You should ask your GP if there is a MS Nurse that you can contact.
There is no treatment for optic neuritis as it usually goes away after a few weeks or months. However don’t expect your eyesight to return completely to normal as there is often some residual damage to the optic nerve.
The Forum is a great place to ask questions or just let off steam. There’s usually someone who has been through the same and understands.
Hi Kays1208, I was also just diagnosed this week (in Newcastle). I have been told I will be given an appointment with the MS nurses- just waiting for it to come through. It may be a little short notice but there is an MS awareness event tomorrow at the Newcastle Gateshead Hilton. Tickets are free and can be accessed via the events section on the website. I couldn’t believe the timing that it was on and booked my ticket earlier in the week. I’m hoping it can really give me a boost in terms of knowledge and understanding.

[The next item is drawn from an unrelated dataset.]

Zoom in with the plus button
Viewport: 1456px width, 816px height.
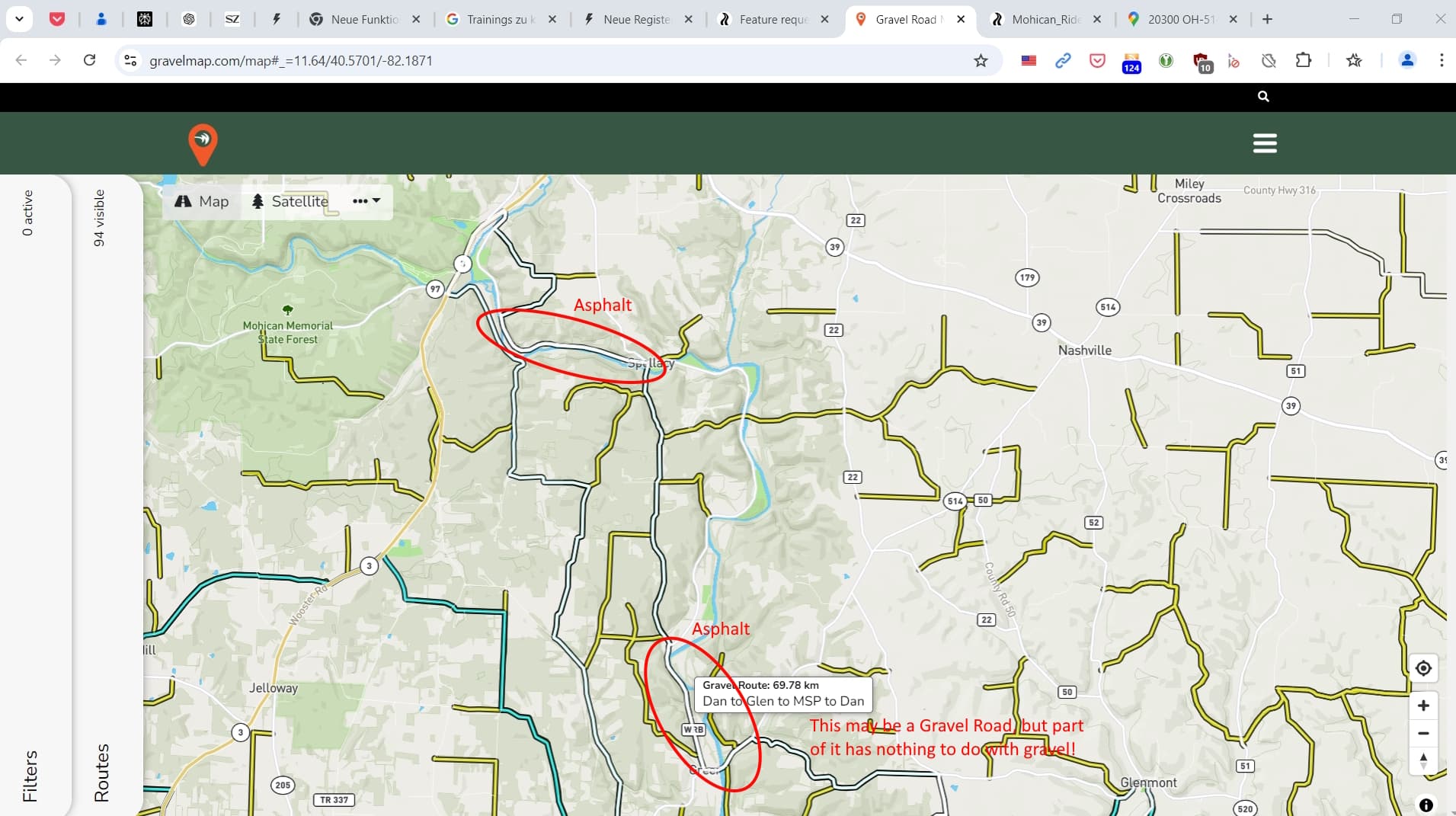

Hi wanderlust82 The event is too short notice for me but thankyou for making me aware of it. I have my appointment at the ms clinic at the rvi on 5th july so hopefully they will discuss treatment plans and give me more information. Its scary until you get the knowledge of the disease
It’s often a big shock, even if expected, to receive the diagnosis of MS. And after a long period of testing and waiting for results, it sometimes feels like both a relief to have someone draw a line under the symptoms and simultaneously frightening about what happens next.
Have a look at https://www.mstrust.org.uk/understanding-ms/newly-diagnosed-multiple-sclerosis The MS Trust produce some excellent fact sheets and webpages that are easy to follow and make sense.

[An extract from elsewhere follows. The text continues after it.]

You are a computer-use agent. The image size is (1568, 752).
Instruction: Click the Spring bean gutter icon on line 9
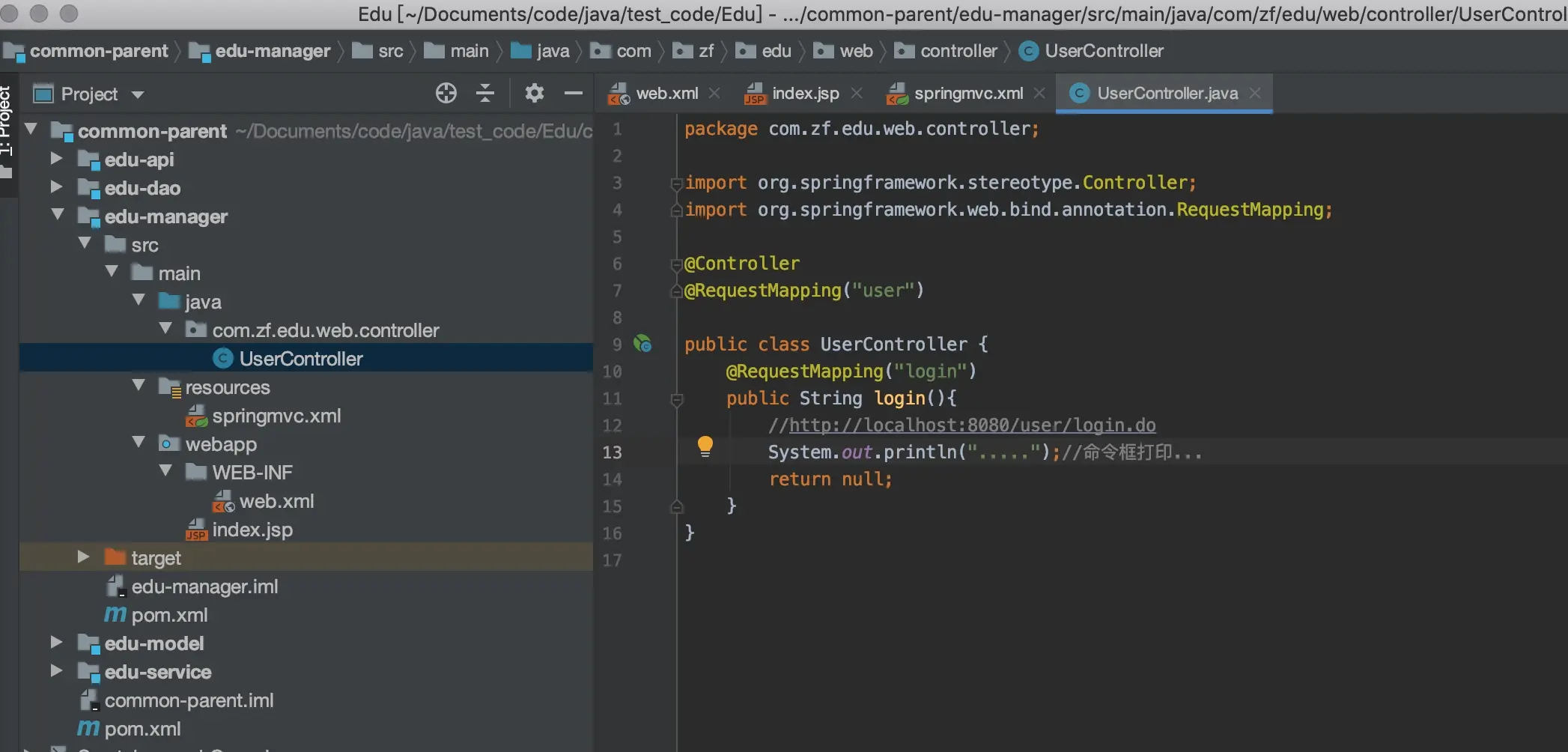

With regard to your current optic neuritis, assuming you don’t yet have an MS nurse, is there a general neurology nurse service you could get help from, even if it’s just to get moved up the queue with the MS nurse. Otherwise, you could see if your GP knows anything about MS (some do and some just don’t) and are comfortable prescribing high dose steroids. If that is, you want them. They are supposed to be particularly effective on ON, but many people would rather avoid them because of their side effects.